## Activity
Copy the data from the line that contains "The width and" to its last line, exactly, including both of those lines and leaving out everything before.

## Records to process
──────────────────────────────

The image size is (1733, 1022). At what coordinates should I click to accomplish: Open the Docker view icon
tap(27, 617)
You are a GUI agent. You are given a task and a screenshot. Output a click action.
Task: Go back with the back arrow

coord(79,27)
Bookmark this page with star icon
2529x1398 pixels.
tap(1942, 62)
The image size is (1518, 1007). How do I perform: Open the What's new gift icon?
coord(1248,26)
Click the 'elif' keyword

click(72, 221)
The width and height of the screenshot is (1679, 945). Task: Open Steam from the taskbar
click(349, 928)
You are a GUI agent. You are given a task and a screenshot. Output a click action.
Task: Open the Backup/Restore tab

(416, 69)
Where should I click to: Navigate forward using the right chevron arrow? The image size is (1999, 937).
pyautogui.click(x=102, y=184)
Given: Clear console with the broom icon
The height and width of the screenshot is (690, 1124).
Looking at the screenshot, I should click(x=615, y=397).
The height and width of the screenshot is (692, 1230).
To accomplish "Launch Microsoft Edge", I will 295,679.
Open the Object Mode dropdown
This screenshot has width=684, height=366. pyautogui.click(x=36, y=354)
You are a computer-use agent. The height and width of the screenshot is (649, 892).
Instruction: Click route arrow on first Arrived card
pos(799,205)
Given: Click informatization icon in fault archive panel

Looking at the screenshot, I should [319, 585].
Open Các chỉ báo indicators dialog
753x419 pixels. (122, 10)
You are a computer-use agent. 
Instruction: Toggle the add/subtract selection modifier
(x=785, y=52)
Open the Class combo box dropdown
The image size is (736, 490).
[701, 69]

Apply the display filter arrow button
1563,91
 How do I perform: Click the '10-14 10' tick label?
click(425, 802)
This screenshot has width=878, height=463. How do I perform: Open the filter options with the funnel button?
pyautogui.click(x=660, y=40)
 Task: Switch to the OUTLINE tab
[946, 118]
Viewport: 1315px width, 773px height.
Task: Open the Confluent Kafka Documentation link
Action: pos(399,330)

──────────────────────────────

## Exercise solution
The width and height of the screenshot is (1679, 945). Task: Open Steam from the taskbar
click(349, 928)
You are a GUI agent. You are given a task and a screenshot. Output a click action.
Task: Open the Backup/Restore tab

(416, 69)
Where should I click to: Navigate forward using the right chevron arrow? The image size is (1999, 937).
pyautogui.click(x=102, y=184)
Given: Clear console with the broom icon
The height and width of the screenshot is (690, 1124).
Looking at the screenshot, I should click(x=615, y=397).
The height and width of the screenshot is (692, 1230).
To accomplish "Launch Microsoft Edge", I will 295,679.
Open the Object Mode dropdown
This screenshot has width=684, height=366. pyautogui.click(x=36, y=354)
You are a computer-use agent. The height and width of the screenshot is (649, 892).
Instruction: Click route arrow on first Arrived card
pos(799,205)
Given: Click informatization icon in fault archive panel

Looking at the screenshot, I should [319, 585].
Open Các chỉ báo indicators dialog
753x419 pixels. (122, 10)
You are a computer-use agent. 
Instruction: Toggle the add/subtract selection modifier
(x=785, y=52)
Open the Class combo box dropdown
The image size is (736, 490).
[701, 69]

Apply the display filter arrow button
1563,91
 How do I perform: Click the '10-14 10' tick label?
click(425, 802)
This screenshot has width=878, height=463. How do I perform: Open the filter options with the funnel button?
pyautogui.click(x=660, y=40)
 Task: Switch to the OUTLINE tab
[946, 118]
Viewport: 1315px width, 773px height.
Task: Open the Confluent Kafka Documentation link
Action: pos(399,330)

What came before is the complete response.